To elaborate further, my MC knew all the lingo--discussed how to draft an NC letter, the fact that I would supervise it and mail it certified mail, discussed exposure, the works. Had a copy of Not Just Friends right on his bookshelf.

Brought right out into the open the yearning by WS had for the OW and how tremendously hard it is to break contact. Discussed the importance of independent verification, insisted that I install spy software on his phone as a means for both of us to show our commitment to the marriage.

I already knew we had turned the corner before the session, but wow what an affirmation it was of all things TAM.


----------



## lordmayhem (Feb 7, 2011)

If you can get your hands on that laptop again, do it! You NEED to know if this is EA has already gone PA. Chances are that it has if he's gone thru the trouble of spending money on a secret laptop. You need to do this to protect yourself and your health.

You really need to get over this fear that pushing him away will bring him closer to her. The reality is this: He already is with her emotionally and you've lost him. What R is about is rebuilding a new marriage because the old one was destroyed by infidelity.


----------



## lordmayhem (Feb 7, 2011)

iheartlife said:


> To elaborate further, my MC knew all the lingo--discussed how to draft an NC letter, the fact that I would supervise it and mail it certified mail, discussed exposure, the works. Had a copy of Not Just Friends right on his bookshelf.
> 
> Brought right out into the open the yearning by WS had for the OW and how tremendously hard it is to break contact. Discussed the importance of independent verification, insisted that I install spy software on his phone as a means for both of us to show our commitment to the marriage.
> 
> I already knew we had turned the corner before the session, but wow what an affirmation it was of all things TAM.


Awesome. :smthumbup:

You had a great MC. Its a shame a lot of MCs aren't like the one you had. Many dont have experience in dealing with infidelity and end up validating the WSs affair.


----------



## brokenbythis (Aug 21, 2011)

I've been down the same path as you.
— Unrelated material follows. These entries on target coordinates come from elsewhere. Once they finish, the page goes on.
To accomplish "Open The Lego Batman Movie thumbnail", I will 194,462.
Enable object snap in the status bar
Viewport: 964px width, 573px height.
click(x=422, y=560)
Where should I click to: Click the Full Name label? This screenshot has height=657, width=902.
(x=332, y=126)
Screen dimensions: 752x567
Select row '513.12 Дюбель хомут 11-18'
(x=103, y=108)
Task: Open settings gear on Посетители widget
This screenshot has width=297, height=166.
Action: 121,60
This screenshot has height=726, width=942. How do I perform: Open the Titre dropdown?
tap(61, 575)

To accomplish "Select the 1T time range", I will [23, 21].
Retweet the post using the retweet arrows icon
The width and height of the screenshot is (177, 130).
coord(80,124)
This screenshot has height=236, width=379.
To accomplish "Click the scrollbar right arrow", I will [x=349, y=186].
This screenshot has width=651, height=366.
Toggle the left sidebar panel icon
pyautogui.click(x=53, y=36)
My husband has been detached from our marriage for years. We start MC last year and I find out he is still in love with an "old friend". They see each other, he pours out his heart to her, mostly about our marriage (he won't talk to me), they call each other and text. She is married too! This has been going on for 12 years! 
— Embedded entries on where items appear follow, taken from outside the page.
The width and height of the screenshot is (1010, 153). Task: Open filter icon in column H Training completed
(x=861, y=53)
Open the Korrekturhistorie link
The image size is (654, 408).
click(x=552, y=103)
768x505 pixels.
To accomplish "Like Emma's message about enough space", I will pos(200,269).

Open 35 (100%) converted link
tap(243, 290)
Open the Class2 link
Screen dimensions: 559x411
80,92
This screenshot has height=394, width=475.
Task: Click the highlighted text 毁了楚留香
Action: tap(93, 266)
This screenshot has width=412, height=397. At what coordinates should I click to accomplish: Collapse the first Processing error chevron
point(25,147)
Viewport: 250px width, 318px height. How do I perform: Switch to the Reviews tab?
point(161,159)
A complete lack and absence of boundaries from him and her. They have none. He doesn't see anything wrong with what he is doing. He really doesn't.

He blames me, quote: "you should have told me before we got married what you expected of me"!!! I said "you should have told me about your secret love of your life before we got married". 

No wonder he can't emotionally connect to me. I told him I wanted him to go no contact late last year. He told me to go f$#k myself and said I was trying to control him. He moved out. 3 months later he was asking to come home. I told him he has to ditch the "friend". He did. Fast forward to now, he tells me he wants a divorce because he misses "her" and has "nobody to talk to" and my "expectations of him are too high".

Are you kidding me? He just does not have what it takes to be in a marriage. It is clear after all the MC we've been through that he is emotionally retarded, unable to connect with the primary relationship person - me, his wife. I said FINE go ahead and file, I will not live the rest of my life like this, and when are you moving out??


----------



## lordmayhem (Feb 7, 2011)

brokenbythis said:


> I've been down the same path as you. My husband has been detached from our marriage for years. We start MC last year and I find out he is still in love with an "old friend". They see each other, he pours out his heart to her, mostly about our marriage (he won't talk to me), they call each other and text. She is married too! This has been going on for 12 years!
> 
> A complete lack and absence of boundaries from him and her. They have none. He doesn't see anything wrong with what he is doing. He really doesn't.
> 
> ...


OMG. Kick his ass to the curb and rake him over the coals in the divorce.


----------



## ParachuteOn (Apr 20, 2012)

Ingalls said:


> where is this link parachute?
> 
> Good Luck highwood....sorry! Oh and it was my H that kissed a girl the same age as our son or close to it (I might or might not have posted that somewhere on here). Drunk night. Phones blew up that night amongst all the kids. really embarrassing to say the least for all of us.


Link is in LordMayhems signature, but I think Morituri already posted it here earlier.

I am sorry but Boo-Hoo so what all he got was b!tching from you, did he think getting a laptop to stroke his ego was going to make you STOP b!tching?? 

No way. He is a big fat liar. I know you love him, but he needs to wake up fast. Isn't he your son's father? Your son has a right to his feelings, but the next time he says stuff like that to you, tell him to go tell his father how he feels. Let them have it out. You shouldn't be taking it from all sides. He is plenty old enough to talk man-to-man.


----------



## ParachuteOn (Apr 20, 2012)

Highwood, hope things are better for you today.


----------



## canttrustu (Feb 22, 2012)

High, Ive been there with my heart and head at war. All I can say is you gave him a second chance and he blew it. You must play hard ball if you have ANY prayer of saving your marriage. You must do this for yourself and because your son is watching. Put him OUT. And go from there.


----------



## highwood (Jan 12, 2012)

Thanks all for your concern! It is better today after 3 rough days...yesterday we had it out and I told him to man up and that if he wanted to be in this marriage he has to commit 100% because I don't deserve this crap. He agreed and said he wants to start marriage counselling again..so we are booked in on Friday. He also on his own without me or anyone telling him..he did up an email to her that essentially told her that he was sorry for leading her on and that he needs to work on his marriage...he sent it in front of me and let me read it prior.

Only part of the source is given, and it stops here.